#### ACTION ITEM
Write out, precisely and in full, each line of the material.

#### DATASET EXTRACT
==========

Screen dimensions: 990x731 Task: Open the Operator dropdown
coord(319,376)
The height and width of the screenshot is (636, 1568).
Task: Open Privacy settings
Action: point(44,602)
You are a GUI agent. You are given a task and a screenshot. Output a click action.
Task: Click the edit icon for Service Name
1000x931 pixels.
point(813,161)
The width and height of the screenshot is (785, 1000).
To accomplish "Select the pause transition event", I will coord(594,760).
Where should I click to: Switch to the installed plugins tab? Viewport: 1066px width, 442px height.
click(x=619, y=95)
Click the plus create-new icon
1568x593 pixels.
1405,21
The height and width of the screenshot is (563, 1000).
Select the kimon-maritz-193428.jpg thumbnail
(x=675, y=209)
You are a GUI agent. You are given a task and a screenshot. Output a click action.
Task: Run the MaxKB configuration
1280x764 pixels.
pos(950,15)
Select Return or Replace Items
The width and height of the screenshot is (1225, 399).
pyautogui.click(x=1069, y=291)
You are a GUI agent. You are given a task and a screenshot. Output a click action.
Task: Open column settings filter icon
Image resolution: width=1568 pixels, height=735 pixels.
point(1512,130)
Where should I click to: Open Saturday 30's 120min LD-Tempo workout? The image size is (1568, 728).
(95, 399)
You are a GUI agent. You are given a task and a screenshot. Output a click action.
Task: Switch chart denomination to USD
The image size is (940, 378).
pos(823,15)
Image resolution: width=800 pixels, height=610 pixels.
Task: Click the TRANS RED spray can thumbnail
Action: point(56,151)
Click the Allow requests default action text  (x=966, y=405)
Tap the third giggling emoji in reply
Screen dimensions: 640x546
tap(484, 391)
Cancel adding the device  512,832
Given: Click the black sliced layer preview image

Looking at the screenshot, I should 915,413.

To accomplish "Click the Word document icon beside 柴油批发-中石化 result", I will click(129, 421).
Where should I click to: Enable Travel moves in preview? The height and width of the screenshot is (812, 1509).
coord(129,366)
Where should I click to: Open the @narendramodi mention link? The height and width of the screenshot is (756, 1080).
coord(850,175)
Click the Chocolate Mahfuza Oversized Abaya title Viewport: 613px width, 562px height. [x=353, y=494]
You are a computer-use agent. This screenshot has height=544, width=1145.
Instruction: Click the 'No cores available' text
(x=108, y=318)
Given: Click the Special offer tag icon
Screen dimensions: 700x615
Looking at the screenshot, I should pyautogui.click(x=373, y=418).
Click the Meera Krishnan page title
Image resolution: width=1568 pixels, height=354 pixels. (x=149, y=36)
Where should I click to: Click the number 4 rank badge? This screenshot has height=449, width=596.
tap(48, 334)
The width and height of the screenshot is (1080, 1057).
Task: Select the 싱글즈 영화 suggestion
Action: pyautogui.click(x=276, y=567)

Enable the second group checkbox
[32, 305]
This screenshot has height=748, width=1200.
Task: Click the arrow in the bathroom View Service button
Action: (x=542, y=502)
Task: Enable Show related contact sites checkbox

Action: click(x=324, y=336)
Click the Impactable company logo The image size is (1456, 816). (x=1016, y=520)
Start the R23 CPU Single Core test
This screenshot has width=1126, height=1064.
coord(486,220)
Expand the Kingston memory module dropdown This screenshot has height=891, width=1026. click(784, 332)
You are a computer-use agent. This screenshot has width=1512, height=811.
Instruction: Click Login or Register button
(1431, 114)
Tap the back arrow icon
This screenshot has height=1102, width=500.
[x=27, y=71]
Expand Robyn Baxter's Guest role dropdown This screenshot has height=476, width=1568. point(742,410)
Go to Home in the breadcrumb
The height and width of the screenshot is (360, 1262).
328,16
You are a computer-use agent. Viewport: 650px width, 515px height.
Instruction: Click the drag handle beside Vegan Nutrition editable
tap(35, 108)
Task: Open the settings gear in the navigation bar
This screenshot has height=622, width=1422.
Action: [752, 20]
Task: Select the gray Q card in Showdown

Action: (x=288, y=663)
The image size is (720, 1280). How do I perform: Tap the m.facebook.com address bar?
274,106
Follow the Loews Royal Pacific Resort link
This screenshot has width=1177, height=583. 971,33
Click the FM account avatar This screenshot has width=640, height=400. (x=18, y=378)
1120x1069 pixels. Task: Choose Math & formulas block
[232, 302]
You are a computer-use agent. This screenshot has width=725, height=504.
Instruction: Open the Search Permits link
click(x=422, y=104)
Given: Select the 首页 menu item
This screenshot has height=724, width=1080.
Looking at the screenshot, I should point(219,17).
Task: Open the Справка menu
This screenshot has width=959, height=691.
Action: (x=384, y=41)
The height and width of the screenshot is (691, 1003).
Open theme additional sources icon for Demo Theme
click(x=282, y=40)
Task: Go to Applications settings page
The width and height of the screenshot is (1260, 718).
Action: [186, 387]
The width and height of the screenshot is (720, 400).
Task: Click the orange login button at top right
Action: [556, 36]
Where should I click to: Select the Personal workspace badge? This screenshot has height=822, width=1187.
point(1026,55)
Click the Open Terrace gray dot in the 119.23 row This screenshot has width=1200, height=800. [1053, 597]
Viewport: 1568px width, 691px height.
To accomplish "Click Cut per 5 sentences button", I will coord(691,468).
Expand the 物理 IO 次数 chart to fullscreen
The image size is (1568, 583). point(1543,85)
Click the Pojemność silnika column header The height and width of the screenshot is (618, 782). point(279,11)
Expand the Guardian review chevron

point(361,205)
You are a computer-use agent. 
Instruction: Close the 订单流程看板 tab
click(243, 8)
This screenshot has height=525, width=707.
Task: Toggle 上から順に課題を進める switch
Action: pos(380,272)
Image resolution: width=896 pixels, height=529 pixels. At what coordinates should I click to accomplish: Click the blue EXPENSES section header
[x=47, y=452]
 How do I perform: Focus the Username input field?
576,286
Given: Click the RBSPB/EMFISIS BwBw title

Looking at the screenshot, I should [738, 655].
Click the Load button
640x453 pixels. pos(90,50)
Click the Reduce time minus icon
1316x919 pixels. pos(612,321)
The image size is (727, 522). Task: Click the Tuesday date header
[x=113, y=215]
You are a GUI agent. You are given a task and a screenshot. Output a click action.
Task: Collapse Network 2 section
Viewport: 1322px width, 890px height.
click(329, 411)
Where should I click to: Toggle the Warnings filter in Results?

==========

#### SOLUTION TO THIS EXERCISE
Screen dimensions: 990x731 Task: Open the Operator dropdown
coord(319,376)
The height and width of the screenshot is (636, 1568).
Task: Open Privacy settings
Action: point(44,602)
You are a GUI agent. You are given a task and a screenshot. Output a click action.
Task: Click the edit icon for Service Name
1000x931 pixels.
point(813,161)
The width and height of the screenshot is (785, 1000).
To accomplish "Select the pause transition event", I will coord(594,760).
Where should I click to: Switch to the installed plugins tab? Viewport: 1066px width, 442px height.
click(x=619, y=95)
Click the plus create-new icon
1568x593 pixels.
1405,21
The height and width of the screenshot is (563, 1000).
Select the kimon-maritz-193428.jpg thumbnail
(x=675, y=209)
You are a GUI agent. You are given a task and a screenshot. Output a click action.
Task: Run the MaxKB configuration
1280x764 pixels.
pos(950,15)
Select Return or Replace Items
The width and height of the screenshot is (1225, 399).
pyautogui.click(x=1069, y=291)
You are a GUI agent. You are given a task and a screenshot. Output a click action.
Task: Open column settings filter icon
Image resolution: width=1568 pixels, height=735 pixels.
point(1512,130)
Where should I click to: Open Saturday 30's 120min LD-Tempo workout? The image size is (1568, 728).
(95, 399)
You are a GUI agent. You are given a task and a screenshot. Output a click action.
Task: Switch chart denomination to USD
The image size is (940, 378).
pos(823,15)
Image resolution: width=800 pixels, height=610 pixels.
Task: Click the TRANS RED spray can thumbnail
Action: point(56,151)
Click the Allow requests default action text  (x=966, y=405)
Tap the third giggling emoji in reply
Screen dimensions: 640x546
tap(484, 391)
Cancel adding the device  512,832
Given: Click the black sliced layer preview image

Looking at the screenshot, I should 915,413.

To accomplish "Click the Word document icon beside 柴油批发-中石化 result", I will click(129, 421).
Where should I click to: Enable Travel moves in preview? The height and width of the screenshot is (812, 1509).
coord(129,366)
Where should I click to: Open the @narendramodi mention link? The height and width of the screenshot is (756, 1080).
coord(850,175)
Click the Chocolate Mahfuza Oversized Abaya title Viewport: 613px width, 562px height. [x=353, y=494]
You are a computer-use agent. This screenshot has height=544, width=1145.
Instruction: Click the 'No cores available' text
(x=108, y=318)
Given: Click the Special offer tag icon
Screen dimensions: 700x615
Looking at the screenshot, I should pyautogui.click(x=373, y=418).
Click the Meera Krishnan page title
Image resolution: width=1568 pixels, height=354 pixels. (x=149, y=36)
Where should I click to: Click the number 4 rank badge? This screenshot has height=449, width=596.
tap(48, 334)
The width and height of the screenshot is (1080, 1057).
Task: Select the 싱글즈 영화 suggestion
Action: pyautogui.click(x=276, y=567)

Enable the second group checkbox
[32, 305]
This screenshot has height=748, width=1200.
Task: Click the arrow in the bathroom View Service button
Action: (x=542, y=502)
Task: Enable Show related contact sites checkbox

Action: click(x=324, y=336)
Click the Impactable company logo The image size is (1456, 816). (x=1016, y=520)
Start the R23 CPU Single Core test
This screenshot has width=1126, height=1064.
coord(486,220)
Expand the Kingston memory module dropdown This screenshot has height=891, width=1026. click(784, 332)
You are a computer-use agent. This screenshot has width=1512, height=811.
Instruction: Click Login or Register button
(1431, 114)
Tap the back arrow icon
This screenshot has height=1102, width=500.
[x=27, y=71]
Expand Robyn Baxter's Guest role dropdown This screenshot has height=476, width=1568. point(742,410)
Go to Home in the breadcrumb
The height and width of the screenshot is (360, 1262).
328,16
You are a computer-use agent. Viewport: 650px width, 515px height.
Instruction: Click the drag handle beside Vegan Nutrition editable
tap(35, 108)
Task: Open the settings gear in the navigation bar
This screenshot has height=622, width=1422.
Action: [752, 20]
Task: Select the gray Q card in Showdown

Action: (x=288, y=663)
The image size is (720, 1280). How do I perform: Tap the m.facebook.com address bar?
274,106
Follow the Loews Royal Pacific Resort link
This screenshot has width=1177, height=583. 971,33
Click the FM account avatar This screenshot has width=640, height=400. (x=18, y=378)
1120x1069 pixels. Task: Choose Math & formulas block
[232, 302]
You are a computer-use agent. This screenshot has width=725, height=504.
Instruction: Open the Search Permits link
click(x=422, y=104)
Given: Select the 首页 menu item
This screenshot has height=724, width=1080.
Looking at the screenshot, I should point(219,17).
Task: Open the Справка menu
This screenshot has width=959, height=691.
Action: (x=384, y=41)
The height and width of the screenshot is (691, 1003).
Open theme additional sources icon for Demo Theme
click(x=282, y=40)
Task: Go to Applications settings page
The width and height of the screenshot is (1260, 718).
Action: [186, 387]
The width and height of the screenshot is (720, 400).
Task: Click the orange login button at top right
Action: [556, 36]
Where should I click to: Select the Personal workspace badge? This screenshot has height=822, width=1187.
point(1026,55)
Click the Open Terrace gray dot in the 119.23 row This screenshot has width=1200, height=800. [1053, 597]
Viewport: 1568px width, 691px height.
To accomplish "Click Cut per 5 sentences button", I will coord(691,468).
Expand the 物理 IO 次数 chart to fullscreen
The image size is (1568, 583). point(1543,85)
Click the Pojemność silnika column header The height and width of the screenshot is (618, 782). point(279,11)
Expand the Guardian review chevron

point(361,205)
You are a computer-use agent. 
Instruction: Close the 订单流程看板 tab
click(243, 8)
This screenshot has height=525, width=707.
Task: Toggle 上から順に課題を進める switch
Action: pos(380,272)
Image resolution: width=896 pixels, height=529 pixels. At what coordinates should I click to accomplish: Click the blue EXPENSES section header
[x=47, y=452]
 How do I perform: Focus the Username input field?
576,286
Given: Click the RBSPB/EMFISIS BwBw title

Looking at the screenshot, I should [738, 655].
Click the Load button
640x453 pixels. pos(90,50)
Click the Reduce time minus icon
1316x919 pixels. pos(612,321)
The image size is (727, 522). Task: Click the Tuesday date header
[x=113, y=215]
You are a GUI agent. You are given a task and a screenshot. Output a click action.
Task: Collapse Network 2 section
Viewport: 1322px width, 890px height.
click(329, 411)
Where should I click to: Toggle the Warnings filter in Results?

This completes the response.